--- Provided records Enclosed Below ---

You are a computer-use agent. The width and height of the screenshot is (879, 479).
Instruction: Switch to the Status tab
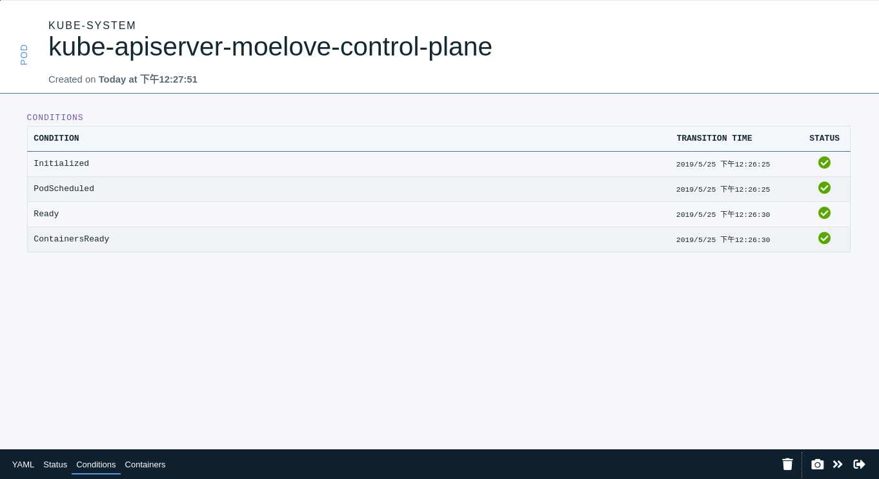pos(56,465)
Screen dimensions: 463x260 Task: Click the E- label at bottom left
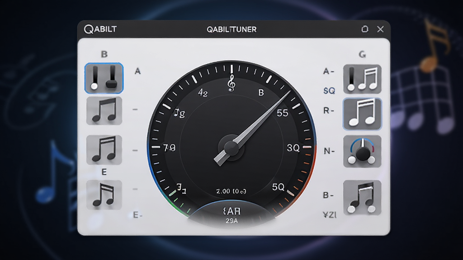point(137,215)
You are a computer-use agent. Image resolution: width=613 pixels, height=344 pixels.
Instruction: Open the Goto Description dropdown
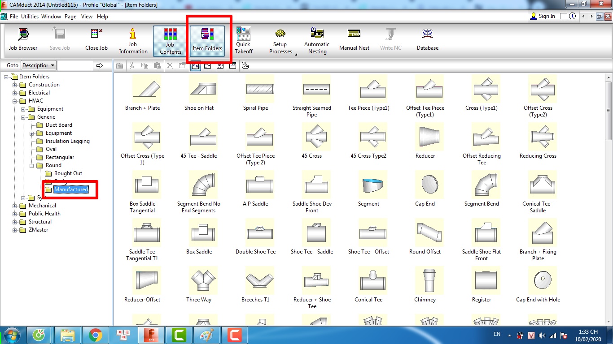click(39, 65)
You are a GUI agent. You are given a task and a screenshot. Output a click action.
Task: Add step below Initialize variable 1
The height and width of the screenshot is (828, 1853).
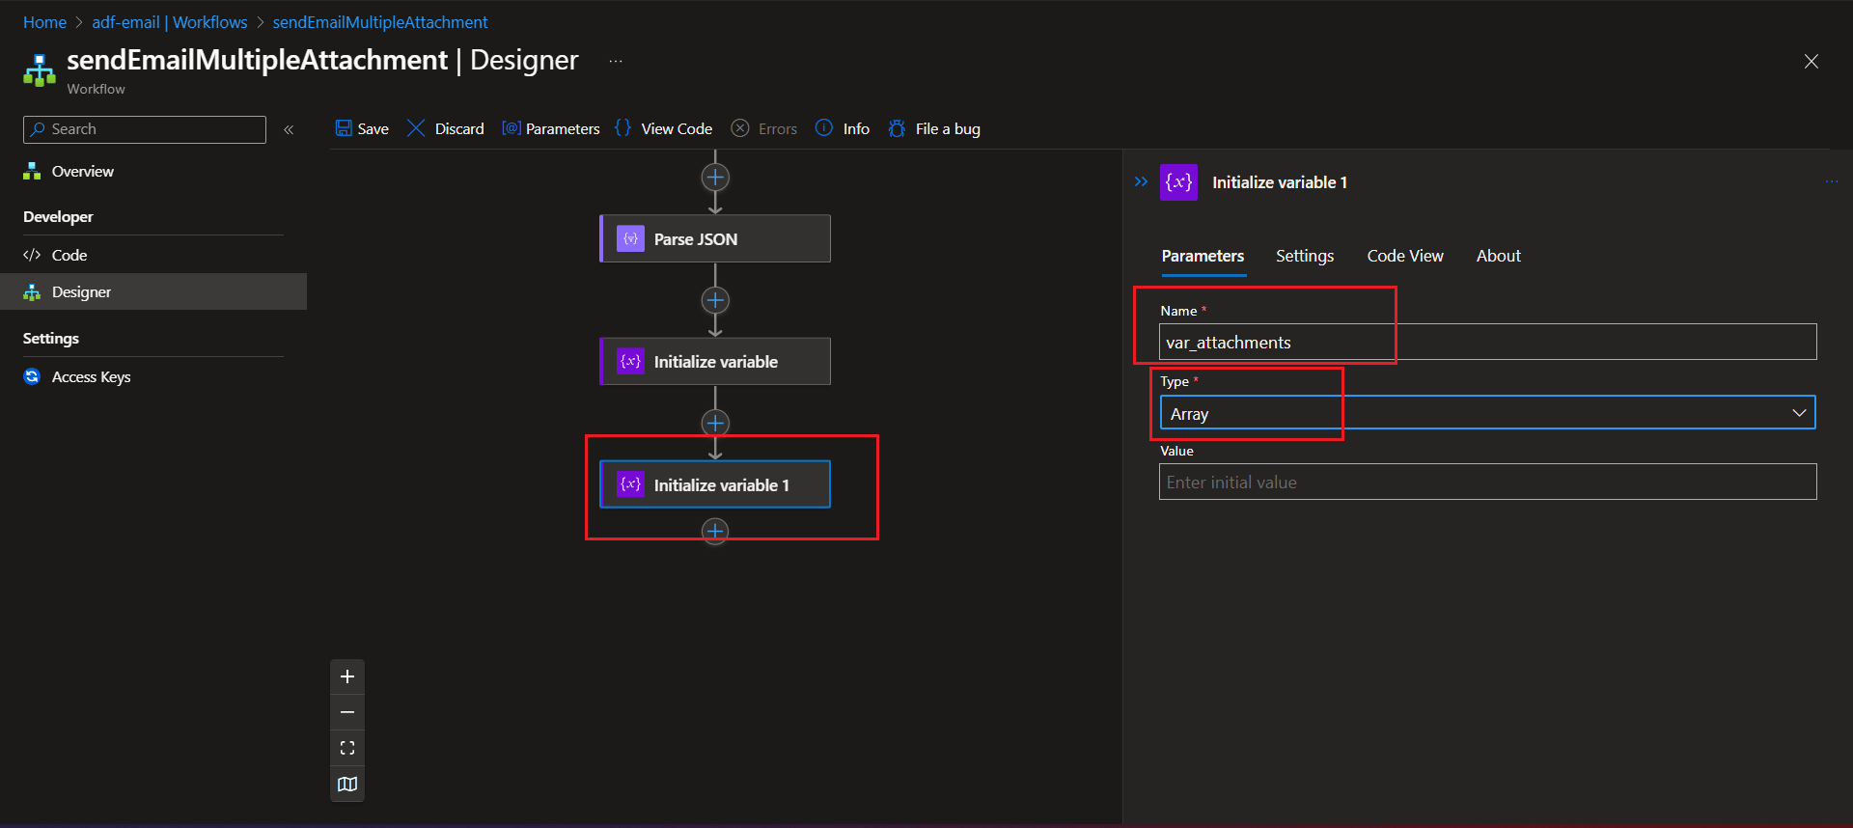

--- End of Enclosed Provided records ---

**Your task**:
Copy each line of the records that has "height" in it.

**Response**:
You are a computer-use agent. The width and height of the screenshot is (879, 479).
You are a computer-use agent. Image resolution: width=613 pixels, height=344 pixels.
The height and width of the screenshot is (828, 1853).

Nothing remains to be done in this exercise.